Soal Latihan ::
**1)** Menurut artikel tentang perubahan iklim dan hak rakyat Melanesia, apa jabatan Ilan Kiloe?
**2)** Tuliskan lanjutan artikel tentang perubahan iklim dan hak rakyat Melanesia, mulai setelah kalimat terakhirnya.

Artikel ::
•••••
Delegasi Melanesia juga menekankan bagaimana perubahan iklim berdampak pada hak mereka untuk hidup, untuk mendapatkan lingkungan yang sehat dan bersih, serta untuk menentukan nasib sendiri. “Perubahan iklim kini merampas hak rakyat kita untuk menentukan nasib sendiri yang telah susah payah mereka peroleh,” kata Ilan Kiloe, penasihat hukum untuk kelompok pelopor Melanesia, kepada para hakim, hanya beberapa dekade setelah pulau-pulau tersebut “keluar dari kekuasaan kolonial”. Ia berbicara dengan lantang dan penuh semangat, sambil mengenakan untaian manik-manik kuning tradisional di lehernya. Menurutnya, krisis iklim berjalan seiring dengan sejarah kolonial, karena banyak negara penjajah juga bertanggung jawab atas sebagian besar emisi gas rumah kaca. “Anda memiliki kekuatan untuk membantu kami memperbaiki arah dan memperbarui harapan akan kemampuan manusia untuk mengatasi tantangan terbesar di zaman kita,” kata Cynthia Houniuhi, presiden mahasiswa kepulauan Pasifik yang memerangi perubahan iklim, kepada para juri pada tanggal 2 Desember 2024. Lahir di Kepulauan Solomon, dengan hiasan tradisional berupa manik-manik merah yang menghiasi kepalanya, Houniuhi mengeja terjemahan untuk setiap konsep dalam bahasa aslinya: “Di tanah kami (Mako) nilai-nilai dan prinsip-prinsip kami berakar, dilestarikan, dan diwariskan dari generasi ke generasi. Perubahan iklim melemahkan kemampuan kami untuk menegakkan kontrak suci ini.”
•••••
Kumpulan Data ::
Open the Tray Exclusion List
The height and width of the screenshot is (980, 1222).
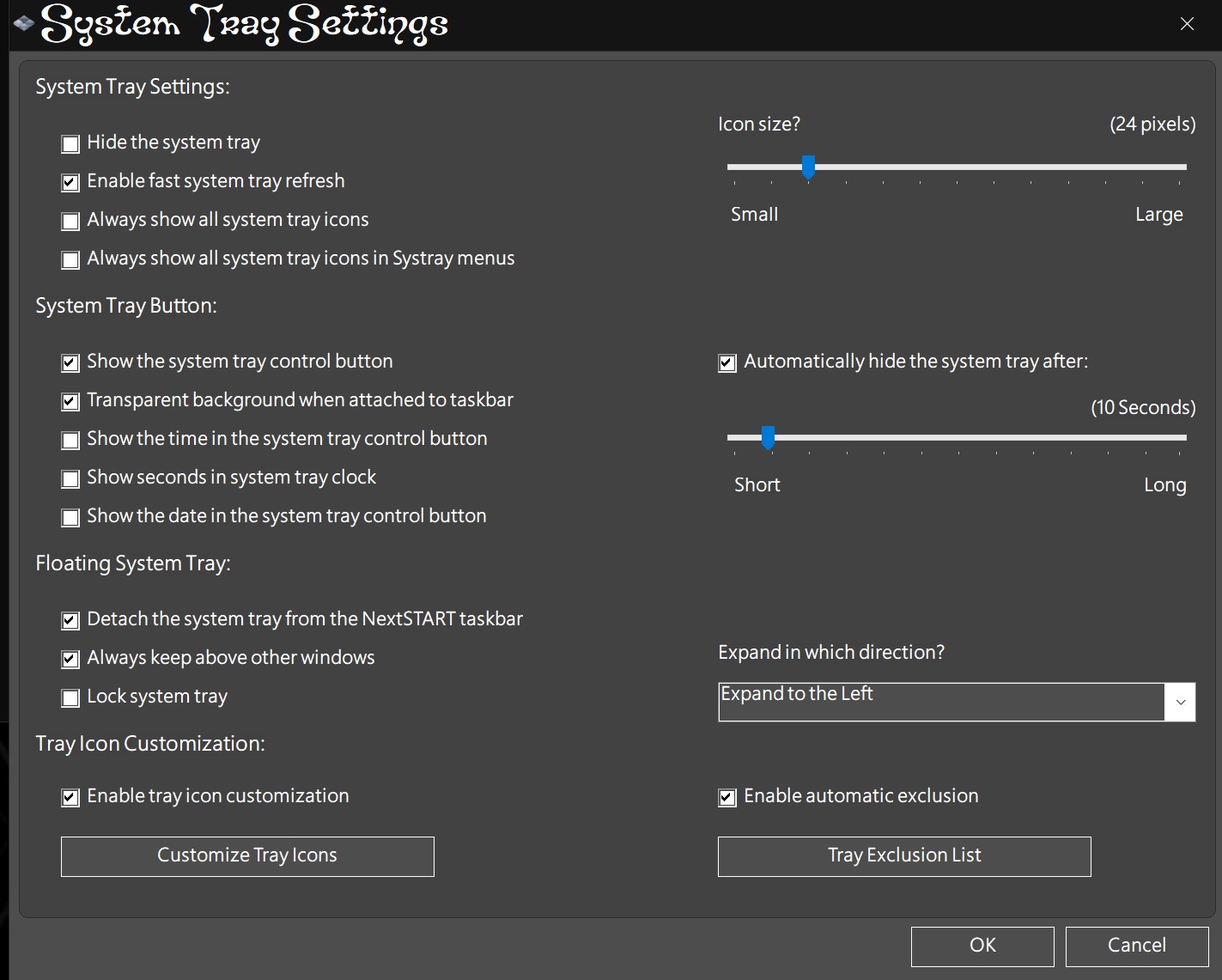[904, 856]
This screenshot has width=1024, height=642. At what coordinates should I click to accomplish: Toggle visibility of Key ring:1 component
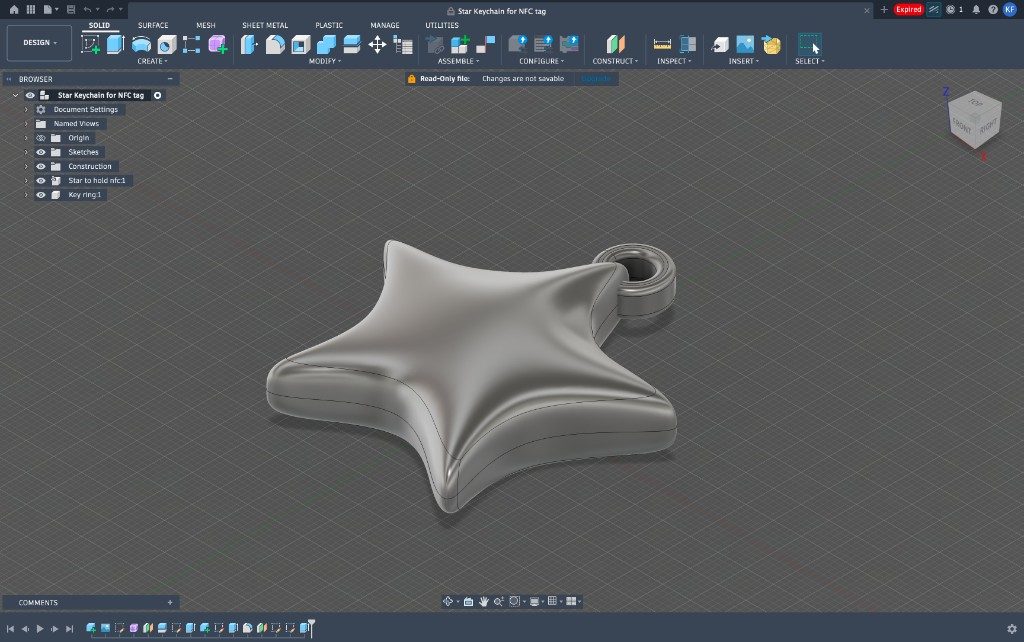40,195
•••••
Jawaban ::
**1)** Penasihat hukum untuk kelompok pelopor Melanesia.

**2)**
DAMPAK BESAR PERUBAHAN IKLIM
Dampak bencana krisis iklim terhadap masyarakat Pasifik telah banyak didokumentasikan oleh para pengacara Melanesia. Salah satunya adalah Julian Aguon dari Blue Ocean Law, sebuah firma hukum. “Ada sebuah desa di muara sungai di provinsi teluk Papua Nugini, yang kembali terendam,” katanya dalam konferensi pers di Istana Perdamaian pada 2 Desember 2024. Masyarakat Veraibari, “yang nenek moyangnya telah tinggal di sepanjang tepian Delta Sungai Kikori sejak dahulu kala, telah pindah empat kali karena naiknya permukaan air laut. Ini akan menjadi relokasi kelima dan terakhir mereka. Terakhir, karena tidak ada lagi jalan ke pedalaman”. Aguon menekankan bahwa seiring naiknya permukaan air laut, tanah pemakaman tersapu, sekolah dan rumah terendam, dan lahan pertanian menjadi tidak terjangkau.

Dampaknya semakin parah dan membuat masyarakat sulit untuk pulih, kata Prasad. Siklon baru-baru ini dan yang berulang serta peristiwa cuaca ekstrem lainnya sebenarnya telah menghabiskan jutaan dolar untuk pemulihan pulau-pulau kecil tersebut. “Kita tampaknya terus menerus dilanda dampak perubahan iklim, dan terus menerus berada dalam kondisi pemulihan. Hal ini sangat membuat frustrasi dan menyedihkan. Kita sudah lama mengetahui masalah ini.”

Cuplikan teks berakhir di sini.